··· DATA FOR REVIEW ···

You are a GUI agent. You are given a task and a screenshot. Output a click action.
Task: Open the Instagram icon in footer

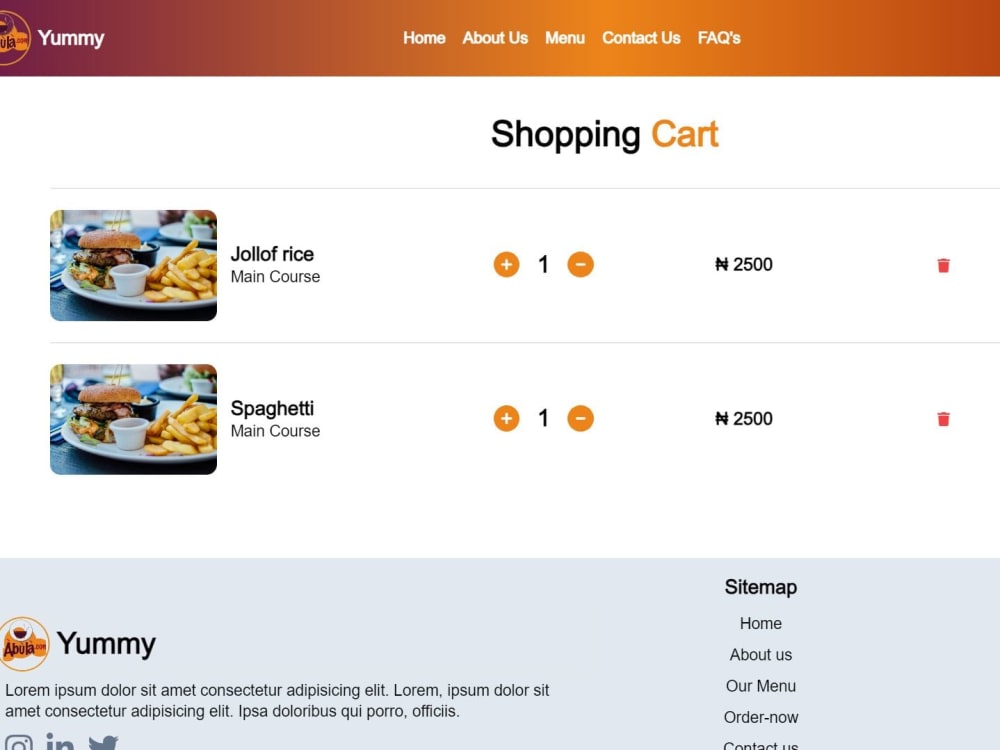tap(18, 744)
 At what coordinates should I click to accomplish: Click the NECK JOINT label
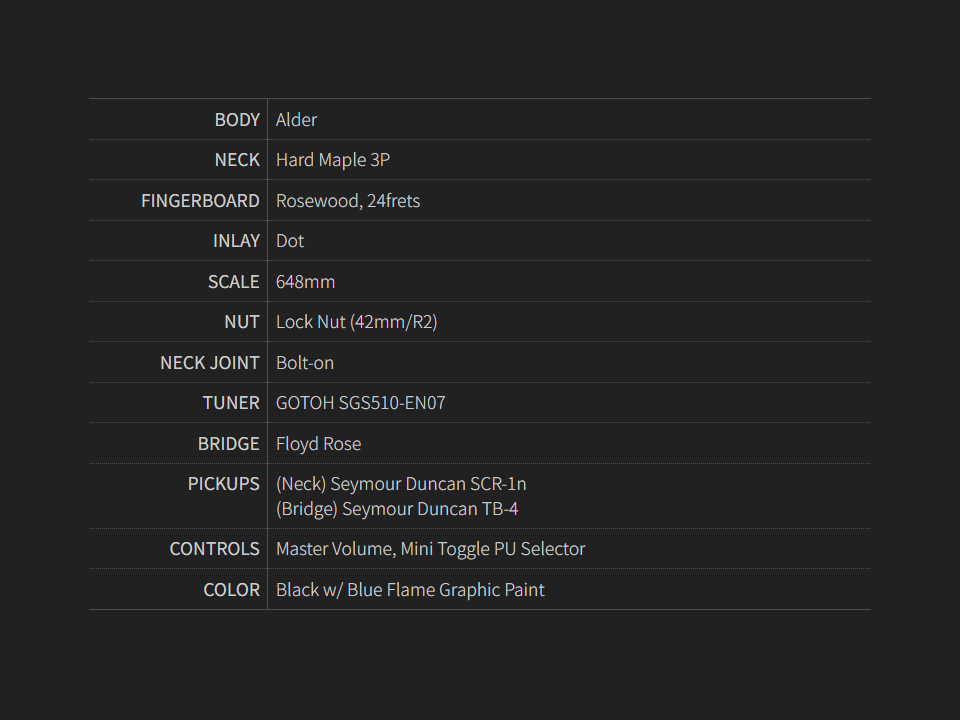[x=210, y=363]
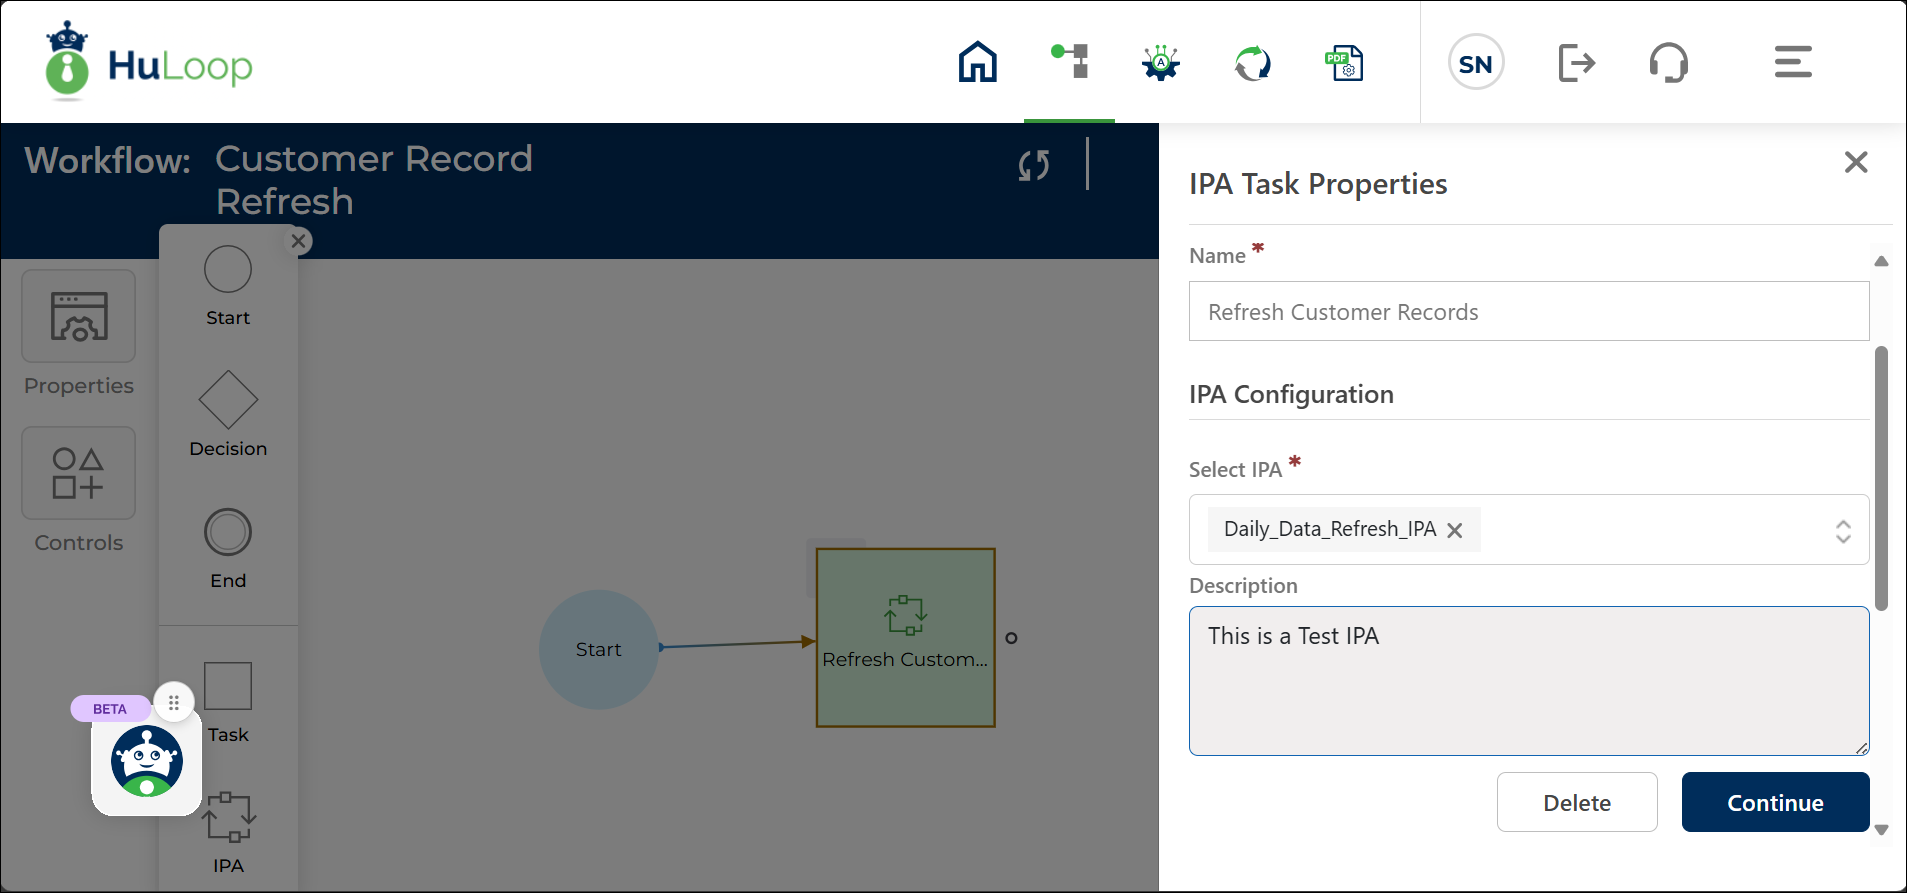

···

TASK TO CARRY OUT:
Lines from the one that contains "Task: Open the Instagram icon in footer" through the last line of the data above are to be extracted exactly, with no pictures and no other lines.

EXERCISE OUTPUT:
Task: Open the Instagram icon in footer

tap(18, 744)
 At what coordinates should I click to accomplish: Click the NECK JOINT label
[x=210, y=363]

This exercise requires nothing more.